发布时间：2018-03-24 10:17

本文选题：说话人辨认　切入点：音素的个人信息分布　出处：《天津大学》2014年博士论文

【摘要】：语音具有语言信息与个人信息；语言信息表示说话人的共性特征，个人信息表示说话人个性特征。进行说话人识别时，需要保存说话人个性信息并同时抑制语言信息。然而，语音信号的说话人个性信息与语言信息很难分开。为了减小发音内容之间差异对说话人识别的影响，本文提出了音素影响抑制（PhonemeEffect Suppression，PES）法，以便强调说话人个人信息的差异。

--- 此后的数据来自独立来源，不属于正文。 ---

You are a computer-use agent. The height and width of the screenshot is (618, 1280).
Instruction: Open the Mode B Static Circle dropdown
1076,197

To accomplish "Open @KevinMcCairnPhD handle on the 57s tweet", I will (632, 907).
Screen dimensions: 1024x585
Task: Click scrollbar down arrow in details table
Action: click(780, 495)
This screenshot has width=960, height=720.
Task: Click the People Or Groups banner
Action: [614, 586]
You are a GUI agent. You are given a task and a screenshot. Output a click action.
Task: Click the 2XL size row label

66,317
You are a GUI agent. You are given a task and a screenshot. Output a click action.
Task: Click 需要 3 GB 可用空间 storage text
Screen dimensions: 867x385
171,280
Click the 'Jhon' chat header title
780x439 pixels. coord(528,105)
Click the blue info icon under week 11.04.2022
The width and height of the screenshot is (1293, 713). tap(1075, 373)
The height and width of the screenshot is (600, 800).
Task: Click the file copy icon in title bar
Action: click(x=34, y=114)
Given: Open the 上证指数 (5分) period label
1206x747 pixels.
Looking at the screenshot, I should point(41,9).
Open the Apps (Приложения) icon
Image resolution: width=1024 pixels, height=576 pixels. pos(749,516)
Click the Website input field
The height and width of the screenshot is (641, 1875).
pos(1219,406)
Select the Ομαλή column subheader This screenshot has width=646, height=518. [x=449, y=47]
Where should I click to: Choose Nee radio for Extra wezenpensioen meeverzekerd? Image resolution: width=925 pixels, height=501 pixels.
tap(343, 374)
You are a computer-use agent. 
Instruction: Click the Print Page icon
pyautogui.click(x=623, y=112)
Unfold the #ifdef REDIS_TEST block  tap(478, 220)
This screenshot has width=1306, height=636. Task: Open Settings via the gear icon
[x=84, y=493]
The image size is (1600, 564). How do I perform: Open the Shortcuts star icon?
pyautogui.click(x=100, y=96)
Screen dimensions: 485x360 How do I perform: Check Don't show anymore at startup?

为了得到在频域上说话人信息的准确分布，本文首先研究了语音频率特性。我们通过得到每个音素在各个子频带上对说话人个性信息的贡献率（PhonemeF-ratio Contribution，PFC），提出了在不同音素的说话人信息的分布。语音受到人的发声器官、发音方式与发音位置的影响。所以在每个音素的说话人信息的分布反映特定生理发音器官与发音方式的个性。本文在三种语言（英语、汉语与朝鲜语）上分别研究了说话人个人信息的声学表达。通过测试每个音素在各个子频带上对说话人个性信息的贡献率，发现浊音、清音和鼻音的都具有不同的说话人个性信息的分布。在此基础上，本文提出了PES方法，抑制了不同音素对说话人个性的影响，得出了说话人个人信息在频域上的分布（Phoneme Effect Suppressed SpeakerInformation Distribution，PES-SID）。最后，本文提出了一种提取说话人特征的新方法，此方法专注于基于说话人个人信息分布的非均匀频率尺度的表示。本文提出的说话人特征用于GMM说话人模型并进行了说话人辨认实验，并与另外两种说话人特征作了对比。实验结果表明我们提出的特征优于其他两种特征。与MFCC（Mel Frequency CepstrumCoefficient）特征相比，对于不同的语言，我们提出的特征都降低了识别错误率：对于英语降低了61.1%，对于朝鲜语68.0%，对中文32.9%。与FFCC（F-ratioFrequency Cepstrum Coefficient）相比，我们的错误率降低了：30%（英语），，28.5%（朝鲜语），6.6%（中文）。这些结果表明，本文提出的特征对于不同的语言也具有一定的说话人鉴别鲁棒性。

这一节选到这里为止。